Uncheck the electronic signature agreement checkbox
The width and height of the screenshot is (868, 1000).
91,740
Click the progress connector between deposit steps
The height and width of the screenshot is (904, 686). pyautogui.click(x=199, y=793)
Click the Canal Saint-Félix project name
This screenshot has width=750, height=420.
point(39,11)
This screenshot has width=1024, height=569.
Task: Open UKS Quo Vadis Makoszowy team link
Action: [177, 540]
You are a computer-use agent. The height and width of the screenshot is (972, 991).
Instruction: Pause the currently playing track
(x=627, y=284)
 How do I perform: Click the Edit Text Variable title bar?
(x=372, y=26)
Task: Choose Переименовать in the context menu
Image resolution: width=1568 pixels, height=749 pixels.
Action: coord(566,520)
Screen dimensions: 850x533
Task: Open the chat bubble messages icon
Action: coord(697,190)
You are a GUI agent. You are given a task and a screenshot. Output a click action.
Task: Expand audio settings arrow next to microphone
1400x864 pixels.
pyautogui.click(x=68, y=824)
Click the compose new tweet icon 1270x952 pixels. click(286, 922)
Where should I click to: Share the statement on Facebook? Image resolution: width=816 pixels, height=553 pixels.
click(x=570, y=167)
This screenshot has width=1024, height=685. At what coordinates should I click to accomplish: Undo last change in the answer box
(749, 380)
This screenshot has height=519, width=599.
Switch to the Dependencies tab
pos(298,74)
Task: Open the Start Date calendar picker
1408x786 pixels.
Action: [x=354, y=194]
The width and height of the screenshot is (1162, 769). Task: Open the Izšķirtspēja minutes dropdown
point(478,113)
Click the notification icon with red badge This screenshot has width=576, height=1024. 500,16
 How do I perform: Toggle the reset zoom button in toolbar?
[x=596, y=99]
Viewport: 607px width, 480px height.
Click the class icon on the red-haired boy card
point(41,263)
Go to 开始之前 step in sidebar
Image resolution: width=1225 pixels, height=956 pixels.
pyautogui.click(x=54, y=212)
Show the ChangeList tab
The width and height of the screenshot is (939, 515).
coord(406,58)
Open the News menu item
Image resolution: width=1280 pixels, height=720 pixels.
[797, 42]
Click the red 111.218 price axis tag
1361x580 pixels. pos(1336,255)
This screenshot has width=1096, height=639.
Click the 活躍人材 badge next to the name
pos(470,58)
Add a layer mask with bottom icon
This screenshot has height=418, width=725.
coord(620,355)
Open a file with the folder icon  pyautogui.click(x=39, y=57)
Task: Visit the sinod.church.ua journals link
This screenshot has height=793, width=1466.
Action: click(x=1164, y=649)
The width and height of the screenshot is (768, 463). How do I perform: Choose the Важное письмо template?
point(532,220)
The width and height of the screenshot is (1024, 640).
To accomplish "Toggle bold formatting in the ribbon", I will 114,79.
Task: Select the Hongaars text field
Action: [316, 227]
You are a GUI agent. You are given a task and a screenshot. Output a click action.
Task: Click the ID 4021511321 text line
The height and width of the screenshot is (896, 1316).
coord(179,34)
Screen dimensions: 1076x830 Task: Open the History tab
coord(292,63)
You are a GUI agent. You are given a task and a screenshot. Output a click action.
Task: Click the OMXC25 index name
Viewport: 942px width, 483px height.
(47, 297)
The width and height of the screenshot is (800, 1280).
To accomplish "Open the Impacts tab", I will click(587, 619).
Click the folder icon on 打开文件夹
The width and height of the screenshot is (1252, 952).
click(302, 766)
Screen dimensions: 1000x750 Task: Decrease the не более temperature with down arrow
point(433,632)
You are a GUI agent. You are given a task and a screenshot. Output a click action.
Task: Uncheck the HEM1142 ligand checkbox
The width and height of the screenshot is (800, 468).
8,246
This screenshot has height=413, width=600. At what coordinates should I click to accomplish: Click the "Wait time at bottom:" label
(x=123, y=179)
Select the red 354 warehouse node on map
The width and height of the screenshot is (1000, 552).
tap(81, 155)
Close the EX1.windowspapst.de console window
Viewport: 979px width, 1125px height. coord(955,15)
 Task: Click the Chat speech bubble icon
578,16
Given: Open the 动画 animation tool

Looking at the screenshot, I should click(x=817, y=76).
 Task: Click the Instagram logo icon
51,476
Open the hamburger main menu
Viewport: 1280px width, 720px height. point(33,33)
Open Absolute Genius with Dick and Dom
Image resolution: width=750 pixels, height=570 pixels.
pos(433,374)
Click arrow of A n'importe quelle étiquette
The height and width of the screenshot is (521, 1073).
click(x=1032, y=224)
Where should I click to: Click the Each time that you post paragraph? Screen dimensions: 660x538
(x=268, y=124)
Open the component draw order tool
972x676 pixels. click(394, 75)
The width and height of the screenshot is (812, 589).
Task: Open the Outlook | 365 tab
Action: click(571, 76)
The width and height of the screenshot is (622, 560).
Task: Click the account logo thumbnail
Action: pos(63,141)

• [YOUR GOAL]: From the material above, set down exactly the lines between the line holding "Instruction: Pause the" and the line holding "Task: Choose Переименовать", inclusive. Include nothing else.

• [OUTPUT OF THE EXERCISE]:
Instruction: Pause the currently playing track
(x=627, y=284)
 How do I perform: Click the Edit Text Variable title bar?
(x=372, y=26)
Task: Choose Переименовать in the context menu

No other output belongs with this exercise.